Data extracted from a collection

- Opening Delimiter -

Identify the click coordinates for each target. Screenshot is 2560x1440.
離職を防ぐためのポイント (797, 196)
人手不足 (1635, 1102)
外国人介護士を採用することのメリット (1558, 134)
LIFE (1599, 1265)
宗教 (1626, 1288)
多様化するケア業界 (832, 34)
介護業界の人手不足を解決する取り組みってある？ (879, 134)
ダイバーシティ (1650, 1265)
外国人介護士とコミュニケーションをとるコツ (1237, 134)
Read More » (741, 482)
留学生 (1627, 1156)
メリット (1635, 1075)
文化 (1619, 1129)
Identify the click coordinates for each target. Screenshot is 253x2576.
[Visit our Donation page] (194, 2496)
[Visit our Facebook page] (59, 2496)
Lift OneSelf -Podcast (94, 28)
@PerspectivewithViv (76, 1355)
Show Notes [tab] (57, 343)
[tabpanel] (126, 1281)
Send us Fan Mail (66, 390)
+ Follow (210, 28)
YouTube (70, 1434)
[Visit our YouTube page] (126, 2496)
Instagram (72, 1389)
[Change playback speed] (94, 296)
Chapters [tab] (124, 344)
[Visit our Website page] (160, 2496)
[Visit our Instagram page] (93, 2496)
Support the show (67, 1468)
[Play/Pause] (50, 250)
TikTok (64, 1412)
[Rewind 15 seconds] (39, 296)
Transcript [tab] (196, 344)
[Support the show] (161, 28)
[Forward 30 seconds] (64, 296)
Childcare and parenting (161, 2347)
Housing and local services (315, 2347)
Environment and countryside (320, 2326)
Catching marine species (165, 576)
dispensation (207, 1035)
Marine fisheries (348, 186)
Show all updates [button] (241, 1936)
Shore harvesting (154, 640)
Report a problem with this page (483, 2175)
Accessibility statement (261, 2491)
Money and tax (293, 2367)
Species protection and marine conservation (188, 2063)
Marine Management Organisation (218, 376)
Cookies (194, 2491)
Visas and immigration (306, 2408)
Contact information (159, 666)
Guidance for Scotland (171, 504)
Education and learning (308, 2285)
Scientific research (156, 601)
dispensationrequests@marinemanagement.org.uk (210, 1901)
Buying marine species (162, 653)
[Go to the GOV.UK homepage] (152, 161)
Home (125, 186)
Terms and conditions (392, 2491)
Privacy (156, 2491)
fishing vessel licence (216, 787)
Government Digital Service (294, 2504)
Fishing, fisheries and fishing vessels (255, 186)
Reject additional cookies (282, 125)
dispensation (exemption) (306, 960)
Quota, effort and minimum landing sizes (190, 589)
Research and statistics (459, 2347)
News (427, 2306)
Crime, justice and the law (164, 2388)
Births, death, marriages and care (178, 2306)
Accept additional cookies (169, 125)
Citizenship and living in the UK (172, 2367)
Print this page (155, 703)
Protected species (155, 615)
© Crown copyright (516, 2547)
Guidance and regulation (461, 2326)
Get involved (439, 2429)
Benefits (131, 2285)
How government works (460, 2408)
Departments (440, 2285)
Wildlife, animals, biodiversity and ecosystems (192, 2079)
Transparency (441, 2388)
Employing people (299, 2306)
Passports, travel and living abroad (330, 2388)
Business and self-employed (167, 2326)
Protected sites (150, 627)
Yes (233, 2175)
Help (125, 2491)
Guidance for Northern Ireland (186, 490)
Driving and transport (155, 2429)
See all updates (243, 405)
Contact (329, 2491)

- Closing Delimiter -

**Work required**
The records are to be repeated in full, exactly as they stand.

**Solved exercise**
Identify the click coordinates for each target. Screenshot is 2560x1440.
離職を防ぐためのポイント (797, 196)
人手不足 (1635, 1102)
外国人介護士を採用することのメリット (1558, 134)
LIFE (1599, 1265)
宗教 (1626, 1288)
多様化するケア業界 (832, 34)
介護業界の人手不足を解決する取り組みってある？ (879, 134)
ダイバーシティ (1650, 1265)
外国人介護士とコミュニケーションをとるコツ (1237, 134)
Read More » (741, 482)
留学生 (1627, 1156)
メリット (1635, 1075)
文化 (1619, 1129)
Identify the click coordinates for each target. Screenshot is 253x2576.
[Visit our Donation page] (194, 2496)
[Visit our Facebook page] (59, 2496)
Lift OneSelf -Podcast (94, 28)
@PerspectivewithViv (76, 1355)
Show Notes [tab] (57, 343)
[tabpanel] (126, 1281)
Send us Fan Mail (66, 390)
+ Follow (210, 28)
YouTube (70, 1434)
[Visit our YouTube page] (126, 2496)
Instagram (72, 1389)
[Change playback speed] (94, 296)
Chapters [tab] (124, 344)
[Visit our Website page] (160, 2496)
[Visit our Instagram page] (93, 2496)
Support the show (67, 1468)
[Play/Pause] (50, 250)
TikTok (64, 1412)
[Rewind 15 seconds] (39, 296)
Transcript [tab] (196, 344)
[Support the show] (161, 28)
[Forward 30 seconds] (64, 296)
Childcare and parenting (161, 2347)
Housing and local services (315, 2347)
Environment and countryside (320, 2326)
Catching marine species (165, 576)
dispensation (207, 1035)
Marine fisheries (348, 186)
Show all updates [button] (241, 1936)
Shore harvesting (154, 640)
Report a problem with this page (483, 2175)
Accessibility statement (261, 2491)
Money and tax (293, 2367)
Species protection and marine conservation (188, 2063)
Marine Management Organisation (218, 376)
Cookies (194, 2491)
Visas and immigration (306, 2408)
Contact information (159, 666)
Guidance for Scotland (171, 504)
Education and learning (308, 2285)
Scientific research (156, 601)
dispensationrequests@marinemanagement.org.uk (210, 1901)
Buying marine species (162, 653)
[Go to the GOV.UK homepage] (152, 161)
Home (125, 186)
Terms and conditions (392, 2491)
Privacy (156, 2491)
fishing vessel licence (216, 787)
Government Digital Service (294, 2504)
Fishing, fisheries and fishing vessels (255, 186)
Reject additional cookies (282, 125)
dispensation (exemption) (306, 960)
Quota, effort and minimum landing sizes (190, 589)
Research and statistics (459, 2347)
News (427, 2306)
Crime, justice and the law (164, 2388)
Births, death, marriages and care (178, 2306)
Accept additional cookies (169, 125)
Citizenship and living in the UK (172, 2367)
Print this page (155, 703)
Protected species (155, 615)
© Crown copyright (516, 2547)
Guidance and regulation (461, 2326)
Get involved (439, 2429)
Benefits (131, 2285)
How government works (460, 2408)
Departments (440, 2285)
Wildlife, animals, biodiversity and ecosystems (192, 2079)
Transparency (441, 2388)
Employing people (299, 2306)
Passports, travel and living abroad (330, 2388)
Business and self-employed (167, 2326)
Protected sites (150, 627)
Yes (233, 2175)
Help (125, 2491)
Guidance for Northern Ireland (186, 490)
Driving and transport (155, 2429)
See all updates (243, 405)
Contact (329, 2491)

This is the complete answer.